## What to do
Scan the entries below, and for each line that includes the word "computer", make a copy.

Start of Data to examine

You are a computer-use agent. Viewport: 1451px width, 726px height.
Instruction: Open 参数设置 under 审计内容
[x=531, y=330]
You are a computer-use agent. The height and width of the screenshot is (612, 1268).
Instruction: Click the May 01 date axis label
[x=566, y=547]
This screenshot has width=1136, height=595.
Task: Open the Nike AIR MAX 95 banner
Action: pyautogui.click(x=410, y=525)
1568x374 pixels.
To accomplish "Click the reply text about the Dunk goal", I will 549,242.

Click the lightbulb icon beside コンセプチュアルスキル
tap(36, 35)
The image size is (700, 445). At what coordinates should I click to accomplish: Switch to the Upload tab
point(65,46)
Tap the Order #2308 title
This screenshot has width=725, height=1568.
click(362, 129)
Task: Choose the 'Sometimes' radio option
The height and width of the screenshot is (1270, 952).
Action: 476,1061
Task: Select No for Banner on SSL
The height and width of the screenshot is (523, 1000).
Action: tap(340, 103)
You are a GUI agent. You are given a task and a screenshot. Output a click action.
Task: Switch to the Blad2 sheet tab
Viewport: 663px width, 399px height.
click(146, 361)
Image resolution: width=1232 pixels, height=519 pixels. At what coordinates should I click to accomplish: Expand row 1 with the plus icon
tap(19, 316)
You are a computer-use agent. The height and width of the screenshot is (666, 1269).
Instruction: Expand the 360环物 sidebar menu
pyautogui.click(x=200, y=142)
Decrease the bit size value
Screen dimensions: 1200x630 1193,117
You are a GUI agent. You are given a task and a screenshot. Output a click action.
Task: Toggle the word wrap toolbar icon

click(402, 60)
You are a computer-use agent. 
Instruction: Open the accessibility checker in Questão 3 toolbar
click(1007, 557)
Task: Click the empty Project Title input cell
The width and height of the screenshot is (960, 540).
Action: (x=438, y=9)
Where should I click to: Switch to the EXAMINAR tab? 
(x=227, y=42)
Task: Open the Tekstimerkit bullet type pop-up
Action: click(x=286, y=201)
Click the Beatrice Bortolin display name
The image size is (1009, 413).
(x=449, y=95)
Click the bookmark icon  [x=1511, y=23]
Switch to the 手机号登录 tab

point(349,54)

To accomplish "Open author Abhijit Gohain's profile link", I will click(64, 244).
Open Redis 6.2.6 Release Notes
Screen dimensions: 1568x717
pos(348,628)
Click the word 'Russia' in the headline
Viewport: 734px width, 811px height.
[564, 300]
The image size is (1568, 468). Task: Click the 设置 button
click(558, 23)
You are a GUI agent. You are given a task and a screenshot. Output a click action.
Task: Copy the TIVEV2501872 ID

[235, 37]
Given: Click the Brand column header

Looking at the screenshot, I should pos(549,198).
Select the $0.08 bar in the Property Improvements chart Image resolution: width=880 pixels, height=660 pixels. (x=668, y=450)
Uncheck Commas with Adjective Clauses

End of Data to examine

## Result
You are a computer-use agent. Viewport: 1451px width, 726px height.
You are a computer-use agent. The height and width of the screenshot is (612, 1268).
You are a computer-use agent. The height and width of the screenshot is (666, 1269).
You are a computer-use agent. 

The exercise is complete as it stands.